Every line below should come back exactly as written, though the pictures stay out.

» Data extracts
══════════════════════════════
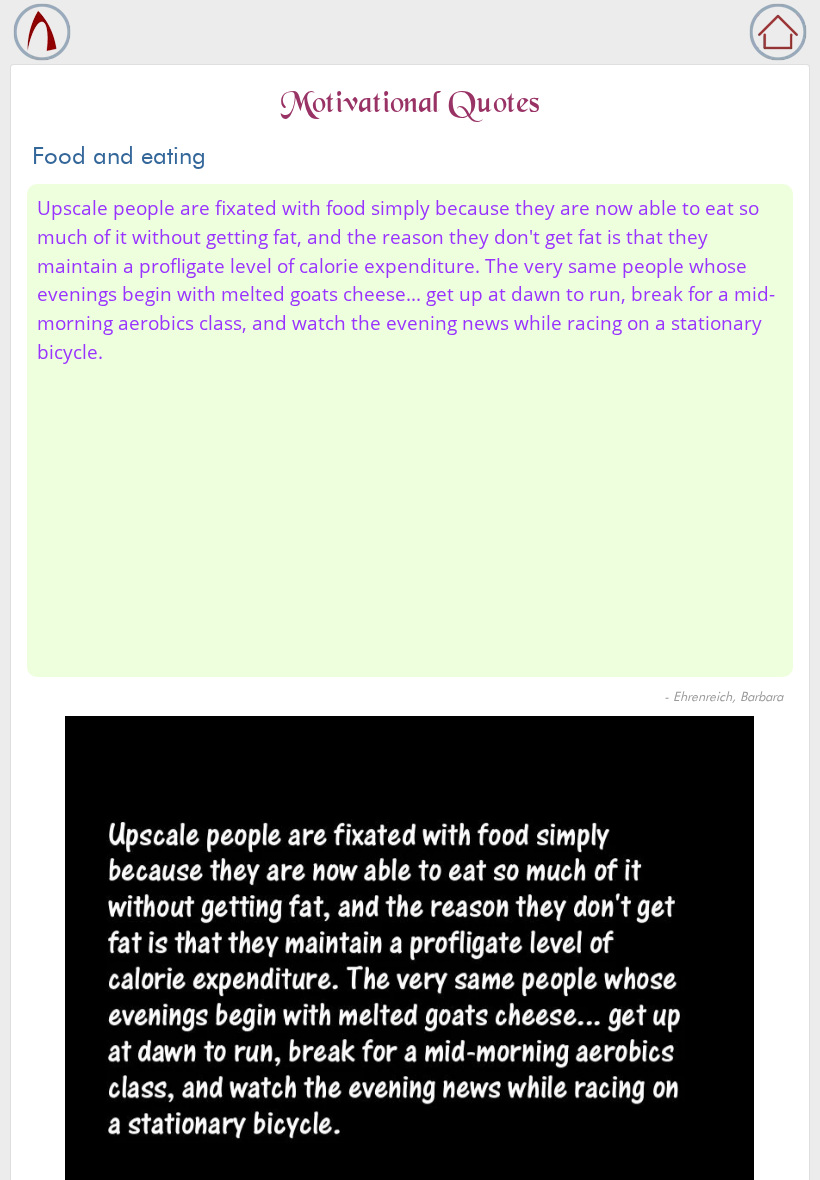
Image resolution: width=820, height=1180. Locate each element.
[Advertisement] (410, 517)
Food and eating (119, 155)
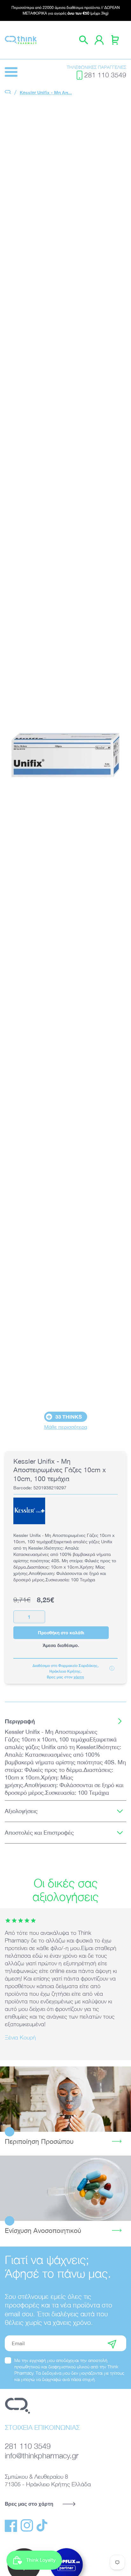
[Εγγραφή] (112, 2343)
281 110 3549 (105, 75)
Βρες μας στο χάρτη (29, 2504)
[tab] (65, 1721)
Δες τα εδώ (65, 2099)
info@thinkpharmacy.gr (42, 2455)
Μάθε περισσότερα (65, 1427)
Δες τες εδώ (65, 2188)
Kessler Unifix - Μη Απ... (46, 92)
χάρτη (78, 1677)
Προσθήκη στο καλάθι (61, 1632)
══════════════════════════════
» Result of the exercise
Image resolution: width=820, height=1180. Locate each element.
[Advertisement] (410, 517)
Food and eating (119, 155)
[Εγγραφή] (112, 2343)
281 110 3549 (105, 75)
Βρες μας στο χάρτη (29, 2504)
[tab] (65, 1721)
Δες τα εδώ (65, 2099)
info@thinkpharmacy.gr (42, 2455)
Μάθε περισσότερα (65, 1427)
Δες τες εδώ (65, 2188)
Kessler Unifix - Μη Απ... (46, 92)
χάρτη (78, 1677)
Προσθήκη στο καλάθι (61, 1632)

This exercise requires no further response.